Once you've been over the mountain, you're a lot freer to do what you really want to do -- and do what you really think is best. You are relieved of the earlier burdens of adulthood -- raising young children, finding a niche in the workplace.

You're not looking out for the next rung on the career ladder. That often means you can take more risks that you could at 40. What have you got to lose? As researcher Gene D. Cohen, director of the Center on Aging, Health and Humanities at George Washington University , put it: "It's the 'if not now, when?' phenomenon. . . . It allows people to step out of the box and do something very different."  

You may be in the same job . . . or the same marriage, but internally you hear the call of "If not now, when?" Rather than shutting down at 50, you open up and do something different. Sometimes it's a big difference, sometimes small. But you don't stay fixed in one place. After all, you probably have several more healthy decades to go. If you don't regenerate, you can slip into a kind of functional stagnation. You can suffer life burnout.  

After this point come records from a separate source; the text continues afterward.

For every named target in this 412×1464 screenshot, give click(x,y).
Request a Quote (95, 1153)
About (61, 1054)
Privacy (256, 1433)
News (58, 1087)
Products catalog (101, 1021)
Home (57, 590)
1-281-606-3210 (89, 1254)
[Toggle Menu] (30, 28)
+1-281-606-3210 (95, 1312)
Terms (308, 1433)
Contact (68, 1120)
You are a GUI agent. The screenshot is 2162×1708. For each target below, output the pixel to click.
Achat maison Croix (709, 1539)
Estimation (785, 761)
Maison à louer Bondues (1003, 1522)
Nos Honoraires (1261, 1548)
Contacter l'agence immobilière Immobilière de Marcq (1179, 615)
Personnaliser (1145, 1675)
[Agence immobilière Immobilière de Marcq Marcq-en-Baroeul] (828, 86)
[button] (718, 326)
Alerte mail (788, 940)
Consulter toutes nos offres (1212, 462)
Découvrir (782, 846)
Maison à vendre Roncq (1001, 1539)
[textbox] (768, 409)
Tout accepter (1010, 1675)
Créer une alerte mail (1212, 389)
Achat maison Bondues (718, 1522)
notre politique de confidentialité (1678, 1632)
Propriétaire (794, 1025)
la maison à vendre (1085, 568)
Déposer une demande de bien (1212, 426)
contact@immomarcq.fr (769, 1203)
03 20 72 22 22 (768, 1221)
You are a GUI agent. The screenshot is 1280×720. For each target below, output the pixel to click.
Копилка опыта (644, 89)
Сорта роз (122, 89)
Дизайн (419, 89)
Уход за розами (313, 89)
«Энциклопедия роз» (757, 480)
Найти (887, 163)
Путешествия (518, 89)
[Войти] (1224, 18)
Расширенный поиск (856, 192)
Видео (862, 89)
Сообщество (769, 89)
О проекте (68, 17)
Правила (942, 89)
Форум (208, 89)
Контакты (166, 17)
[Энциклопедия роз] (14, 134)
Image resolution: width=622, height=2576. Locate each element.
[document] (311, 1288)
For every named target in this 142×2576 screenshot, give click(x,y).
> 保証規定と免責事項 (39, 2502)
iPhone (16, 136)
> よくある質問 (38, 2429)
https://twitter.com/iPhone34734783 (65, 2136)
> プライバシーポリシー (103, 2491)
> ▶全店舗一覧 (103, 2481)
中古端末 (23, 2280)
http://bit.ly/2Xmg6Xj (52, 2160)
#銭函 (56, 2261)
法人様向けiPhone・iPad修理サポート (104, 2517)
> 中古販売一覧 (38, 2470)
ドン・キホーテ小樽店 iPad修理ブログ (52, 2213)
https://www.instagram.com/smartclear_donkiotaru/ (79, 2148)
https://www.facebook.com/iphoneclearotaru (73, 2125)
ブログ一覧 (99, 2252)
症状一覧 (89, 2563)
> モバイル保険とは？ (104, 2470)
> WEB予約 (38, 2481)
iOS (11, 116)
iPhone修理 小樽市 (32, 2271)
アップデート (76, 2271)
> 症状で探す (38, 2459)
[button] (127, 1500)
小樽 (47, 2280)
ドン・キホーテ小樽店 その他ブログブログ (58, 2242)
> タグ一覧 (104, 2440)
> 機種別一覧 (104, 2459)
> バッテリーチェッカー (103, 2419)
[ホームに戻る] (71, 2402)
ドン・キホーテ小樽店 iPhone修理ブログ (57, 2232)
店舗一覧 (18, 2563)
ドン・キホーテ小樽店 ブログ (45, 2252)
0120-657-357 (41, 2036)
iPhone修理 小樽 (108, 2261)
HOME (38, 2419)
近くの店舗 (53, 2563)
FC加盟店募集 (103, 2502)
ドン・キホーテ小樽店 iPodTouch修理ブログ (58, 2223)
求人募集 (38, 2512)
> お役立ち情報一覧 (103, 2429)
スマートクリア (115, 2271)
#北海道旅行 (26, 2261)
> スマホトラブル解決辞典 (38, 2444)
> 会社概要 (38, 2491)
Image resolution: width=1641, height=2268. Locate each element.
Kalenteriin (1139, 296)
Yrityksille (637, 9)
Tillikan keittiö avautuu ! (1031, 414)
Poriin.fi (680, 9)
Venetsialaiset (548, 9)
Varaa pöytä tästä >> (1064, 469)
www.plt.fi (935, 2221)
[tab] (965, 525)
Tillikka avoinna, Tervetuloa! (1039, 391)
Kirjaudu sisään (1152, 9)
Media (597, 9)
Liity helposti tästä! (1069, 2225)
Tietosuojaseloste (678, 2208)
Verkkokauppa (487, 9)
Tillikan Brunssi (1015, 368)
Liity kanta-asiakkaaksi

There's a danger in getting stuck in the high point of life. You look back on a previous job, a long-ago romance, and say -- Aha, that was the glory moment. If only I could get it back. Nothing in the present comes close. You fall into the identity trap of being only what you were: an engineer in Mission Control on Apollo 13. A wife who helped her husband rise in the bank (a husband who's been dead for 10 years). A coach who took the team to the Super Bowl. A president of the United States .  

But you can't go back to what you were. Jimmy Carter is a prime example of regeneration in My Time. He achieved the high point of the presidency. And the low point of electoral defeat. Jimmy and Rosalynn Carter chronicle the changes they went though in their memoir "Everything to Gain." Finally, wrote Rosalynn, they came to the "exciting discovery that our lives do not need to be limited by past experiences." In their bonus decades, they have built up the Carter Center in Atlanta and had a major impact on international politics, health and social change. In 2002, Jimmy Carter accepted the Nobel Peace Prize. Another high point .  

Has Joe Gibbs been on a similar odyssey since he left the Redskins 11 years ago? Only Gibbs knows about his interior life. But his résumé suggests that he has changed. He broke away from his football past and reinvented himself in another field -- stock-car racing. He morphed his coaching talents to take on a new challenge and had a successful next career.  

What will he make of this new job? He's given us some clues. At his first press conference at Redskins Park , he looked relaxed, happy and ready. Significantly, he did not wear his Super Bowl ring. "We're trying to go forward," he said, and "The past doesn't buy us much . . . ." Undoubtedly he will do some things differently and tap into that out-of-the box boldness that characterizes successful My Timers. He might even have more fun, another hallmark of My Time. "Hopefully I can enjoy it a little more than I did last time," he said.  

So Joe Gibbs takes the field to start the fourth quarter: what next? Even if you aren't a football fan, this game is going to be fun to watch.